Darsweil ROGERS, Plaintiff-Appellant, v. Marlyn ROGERS, Defendant-Respondent.
Order, Supreme Court, New York County (Harold B. Beeler, J.), entered December 19, 2007, which, to the extent appealed from as limited by the brief, granted defendant's motion for pendente lite maintenance and child support to the extent of imputing an income of $250,000 to plaintiff and directing plaintiff to: (1) pay unallocated temporary non-taxable maintenance and child support of $5,500 per month; (2) continue paying an allowance of $100 per week to the parties' son; (3) continue paying all carrying charges on the marital residence, including maintenance, condo assessments, rent, mortgage, insurance and all utilities; (4) pay all unreimbursed non-elective pharmaceutical, medical and dental expenses incurred by defendant and the parties' son; (5) maintain in full force and effect all presently existing insurance policies including life, medical and dental on behalf of defendant and the parties' son; and (6) pay college tuition and school related expenses for the parties's son, and denied plaintiff's cross motion for preclusion sanctions pursuant to CPLR 3126, unanimously affirmed, without costs.
The court properly imputed income to plaintiff based on his well-documented earning history, his present earning potential, and his apparent intentional reduction in his earnings for the purposes of mitigating or avoiding his support obligations (see Hickland v. Hickland, 39 N.Y.2d 1, 5-6, 382 N.Y.S.2d 475, 346 N.E.2d 243 , cert. denied 429 U.S. 941, 97 S.Ct. 357, 50 L.Ed.2d 310 ; Fruchter v. Fruchter, 29 A.D.3d 942, 943, 816 N.Y.S.2d 525  ). Notably, plaintiff offers no explanation for his failure to obtain or attempt to obtain comparable employment since the end of 2006, when his severance pay from his prior employer terminated.

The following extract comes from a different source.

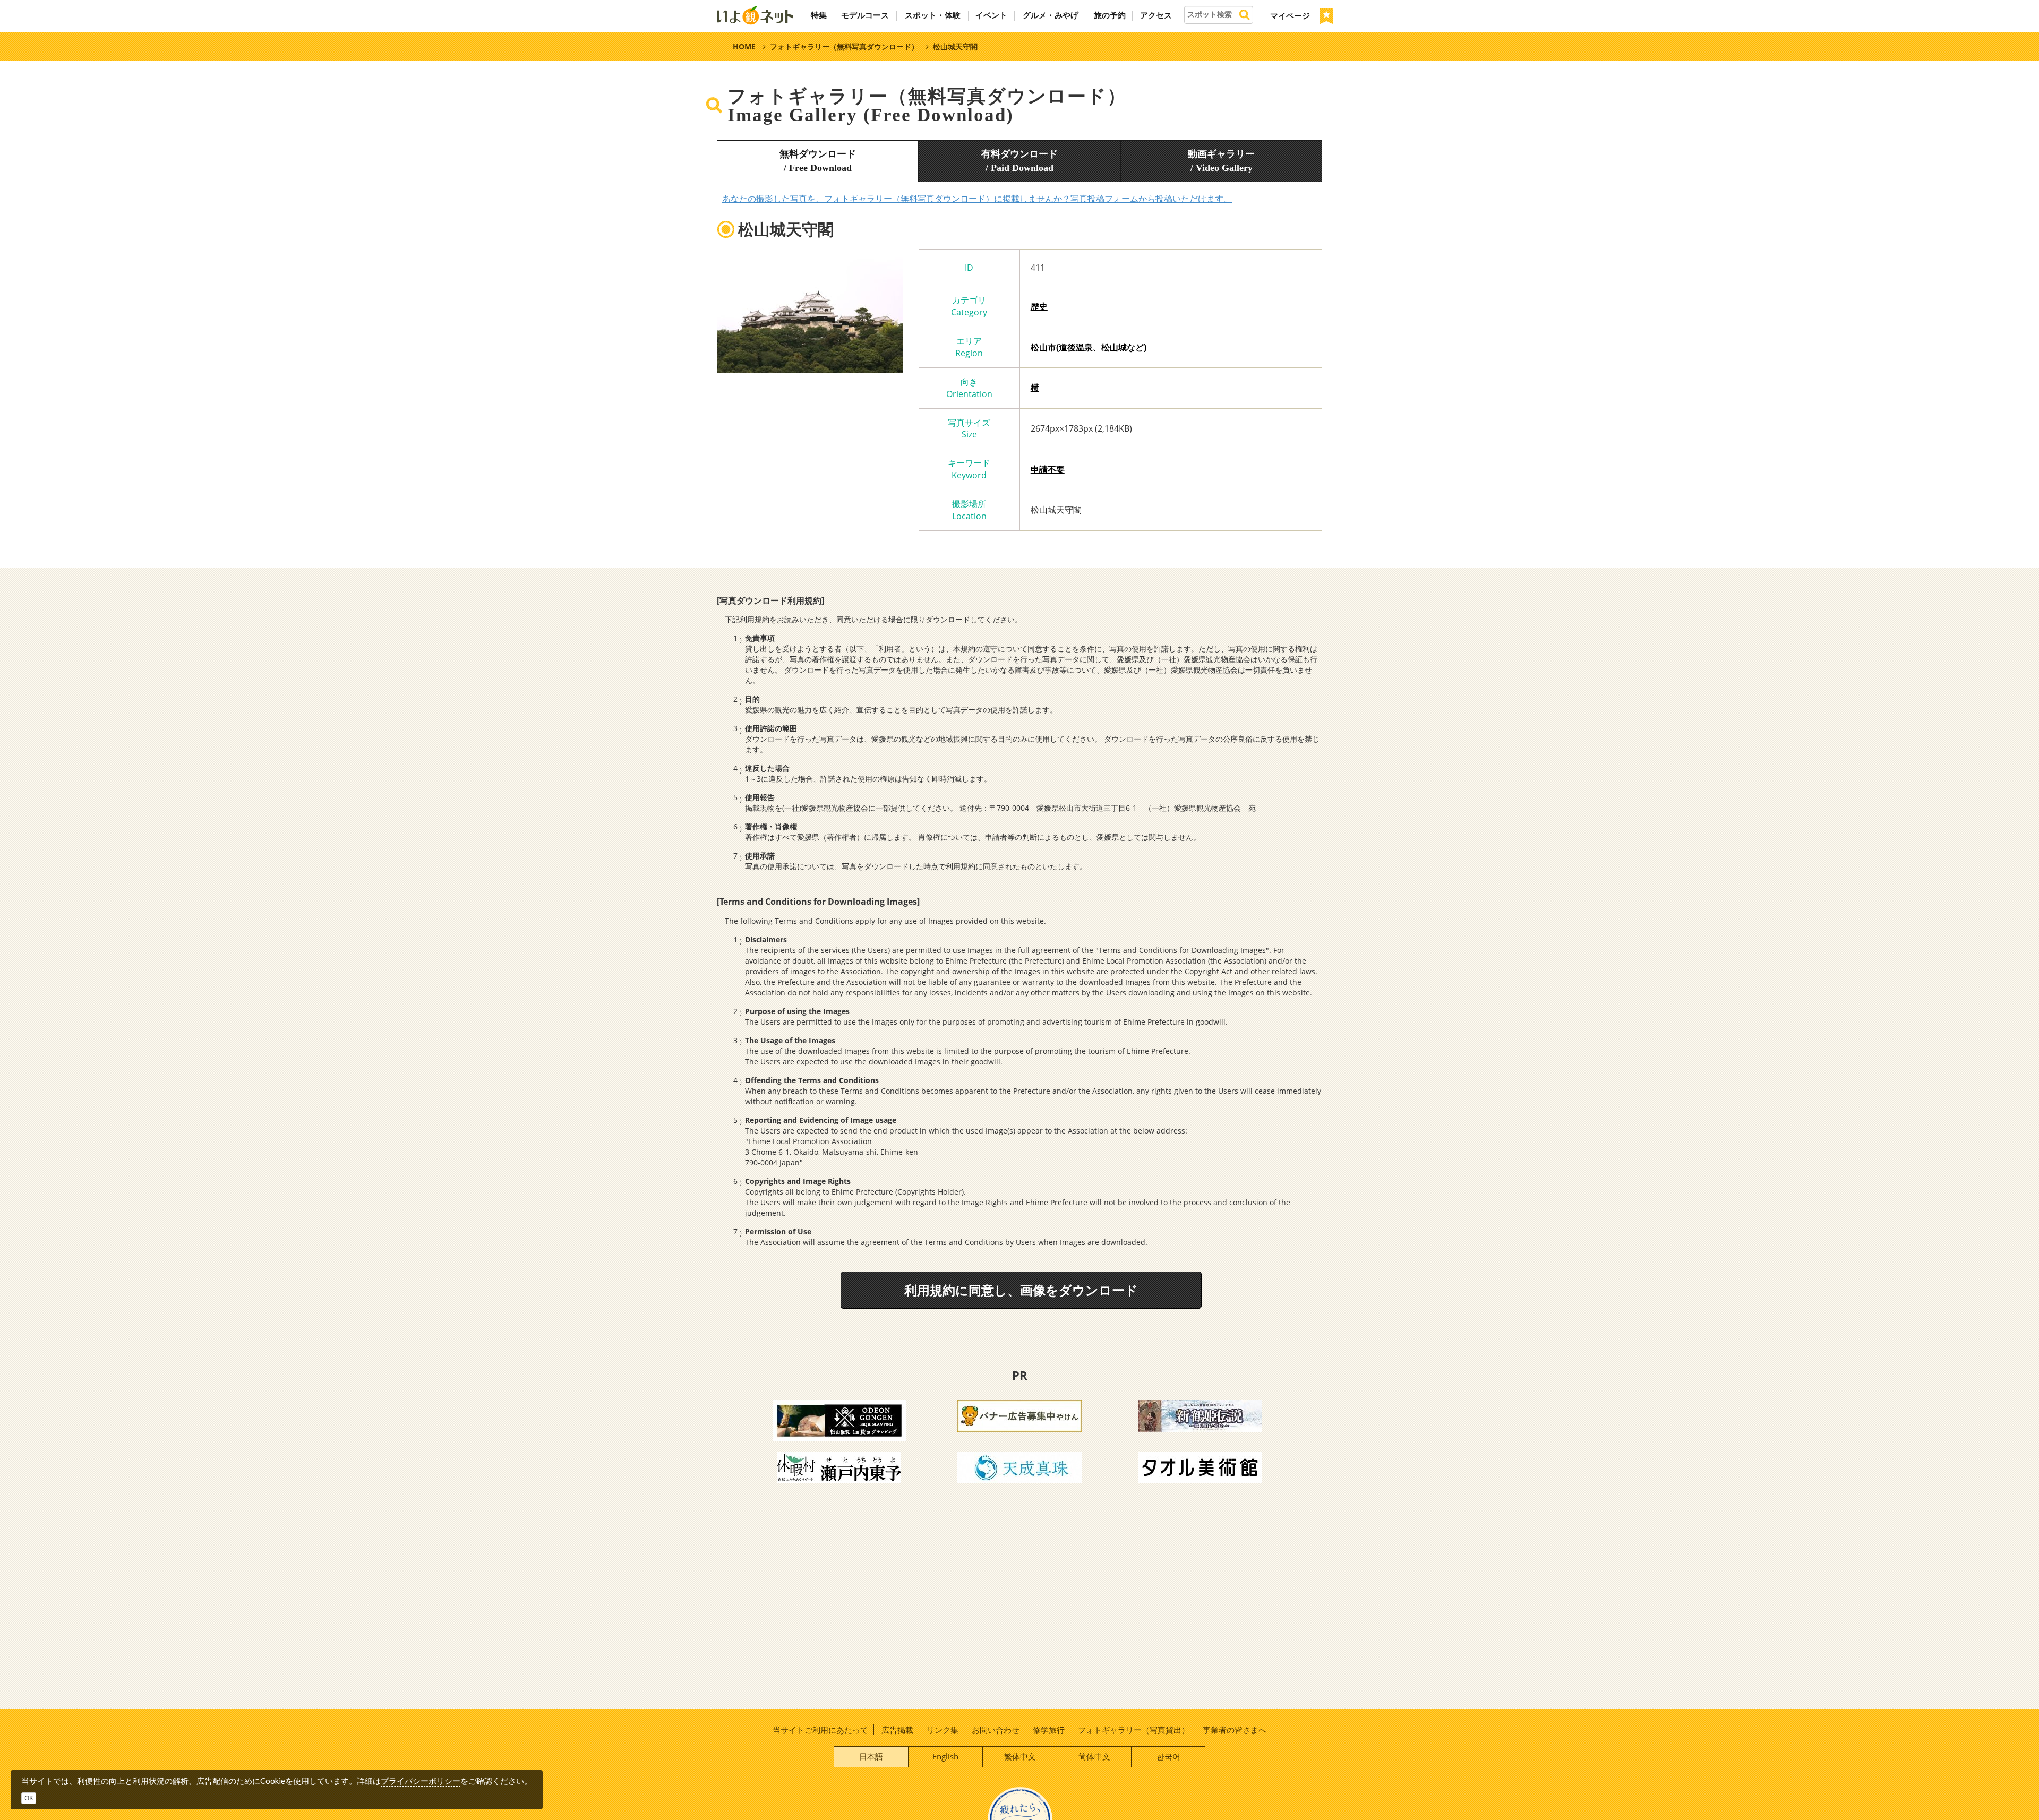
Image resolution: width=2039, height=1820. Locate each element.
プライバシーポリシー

We decline to disturb the pendente lite award, where there is no showing of exigent circumstances, and where the court gave proper consideration to the factors specified in Domestic Relations Law § 236(B)(6) (see Sumner v. Sumner, 289 A.D.2d 129, 130, 733 N.Y.S.2d 869  ).
Defendant's request for preclusion sanctions was properly denied, where the record shows that any failure on defendant's part to comply with discovery was not willful, deliberate or in bad faith (see Maillard v. Maillard, 243 A.D.2d 448, 663 N.Y.S.2d 67  ).
We have considered plaintiff's remaining contentions and find them unavailing.